LIBERTYKID Posted September 14, 2010 Posted September 14, 2010 Anyone have experience setting up a retirement plan for a professional athlete? Income will consist of endorsement $$$$. His salary is paid by the "league" and is subject to the league pension plan. Any insight, issues or links to articles on the subject is appreciated.
Andy the Actuary Posted September 14, 2010 Posted September 14, 2010 Presumably, you are speaking of a DB plan with maximum benefits sponsored by a corporation whose purpose is to collect endorsement fees. Apart from the obvious (415), your biggest challenge will be to get the parties to invest conservatively so as not to overfund. If possible, set the DB plan up to fund less than the maximum though the sizzle is the big deduction. Also, you will want to ensure that if 401(k)/PS contributions satisfy 404(a)(7) -- the 6% rule. You would likely set up DB with age 62 but allow for immediate unreduced early retirement and an in-service normal retirement. The difficult part will be to justify any retirement age other than 62 unless you can demonstrate that their is a life expectancy to the endorsement period that say ends within x years of the athlete's retirement from professional sports. To help increase the value, you may be able to include the spouse (if there is a spouse) as an employee of the corporation. Most important, seize control and do not make it incumbent upon the attorney or cpa to oversee and document. You will likely be the only one who truly understands the dynamics. The league pension should not affect what you're doing other than for long-term financial planning. The material provided and the opinions expressed in this post are for general informational purposes only and should not be used or relied upon as the basis for any action or inaction. You should obtain appropriate tax, legal, or other professional advice.

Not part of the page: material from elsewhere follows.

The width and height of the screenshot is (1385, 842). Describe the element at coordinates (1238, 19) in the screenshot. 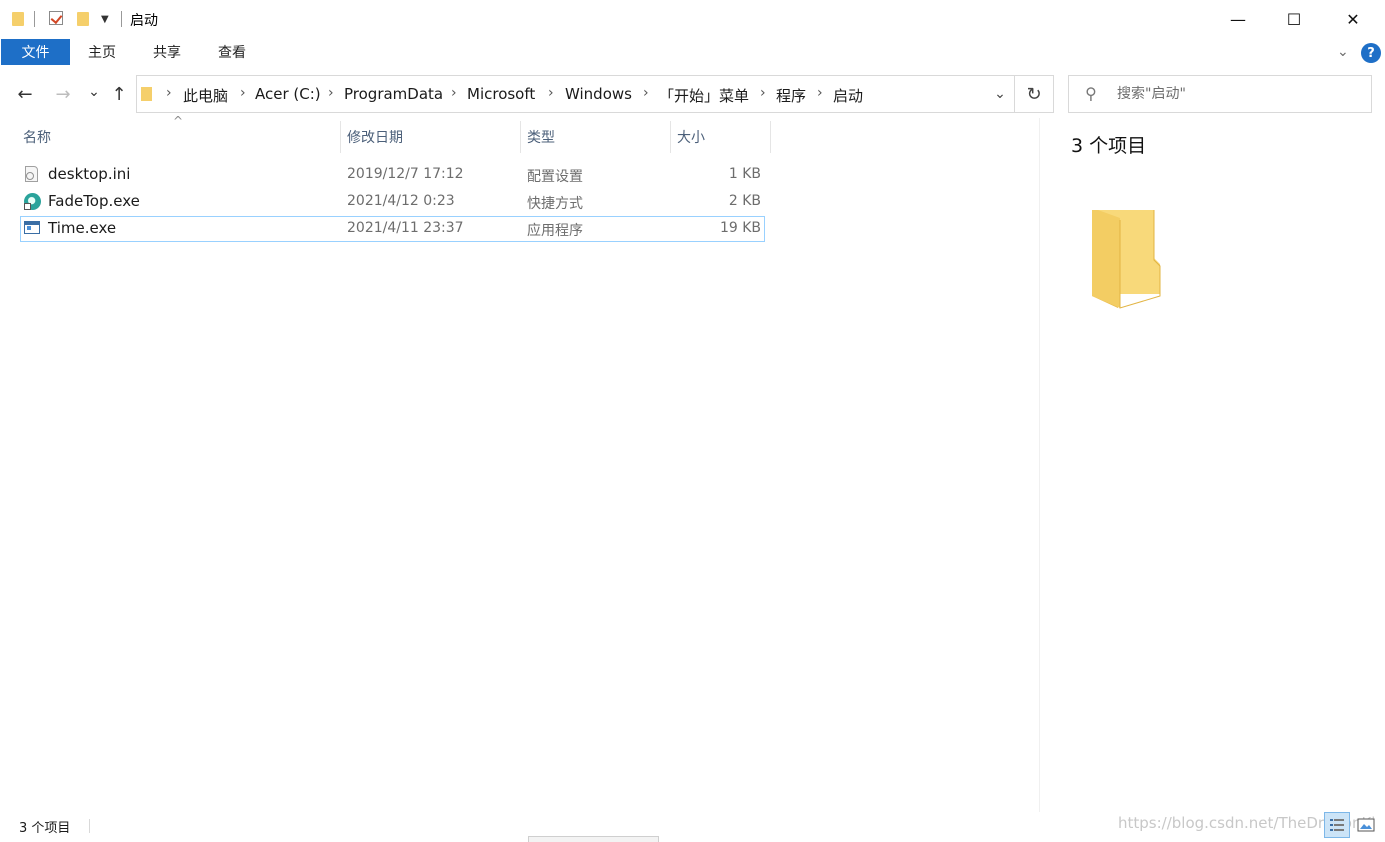

I see `minimize-button: —` at that location.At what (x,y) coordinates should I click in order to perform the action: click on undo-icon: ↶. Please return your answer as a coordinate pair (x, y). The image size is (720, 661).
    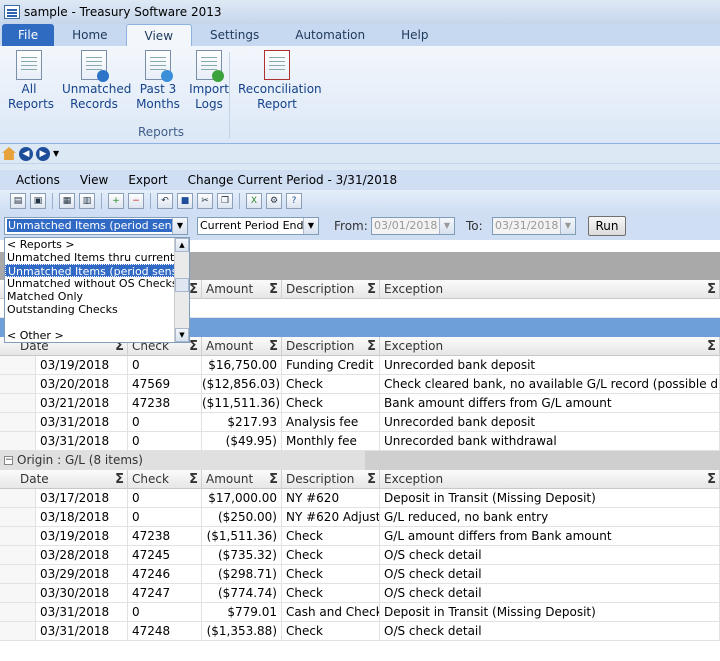
    Looking at the image, I should click on (165, 201).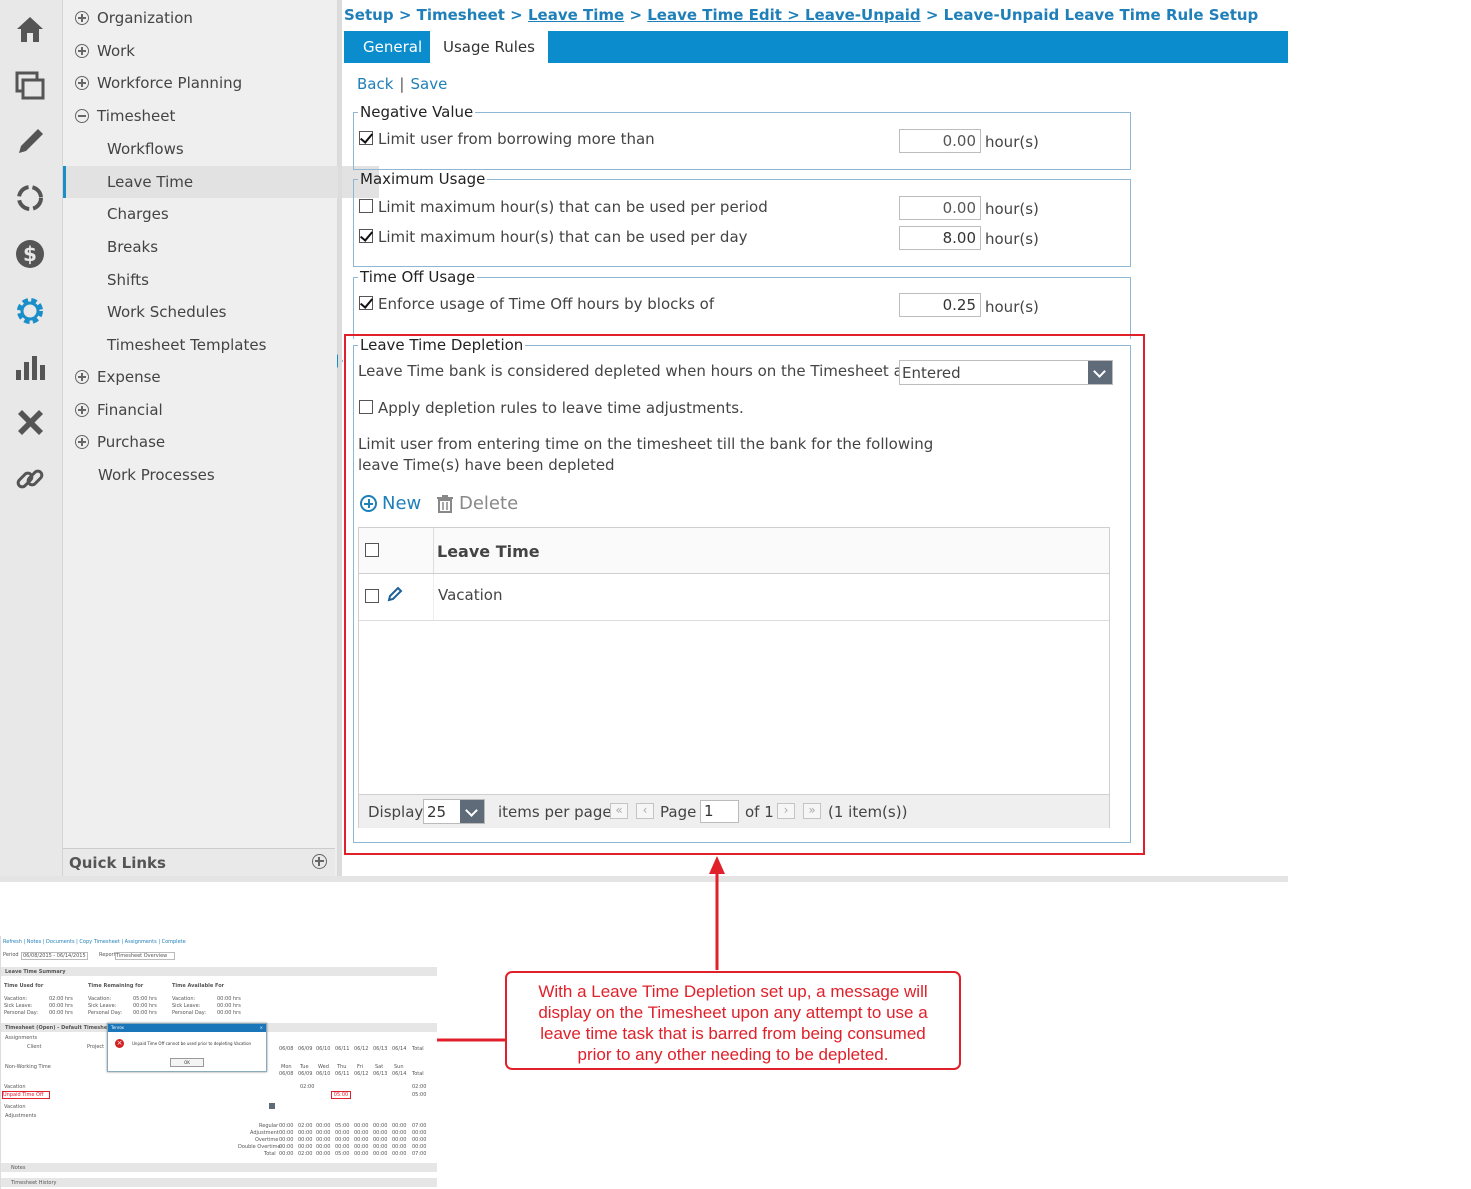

mwyatt Posted September 15, 2010 Posted September 15, 2010 Assuming that endorsement dollars put you into 415 $ limitations rather than 100% of Comp limitations then the retirement age issue is somewhat moot. The NRA of 62 and an accrual pattern that gets the accrual to the 415 limit each year will generate same results as the subsidized early retirement (in this case, the PPA changes requiring funding of accrued benefit rather than spreading over working lifetime works in your favor). To be honest, biggest issue with celebrity clients is investments (and the shaky characters involved in peddling investments that are attracted like moths to these types of clients). Buyer beware.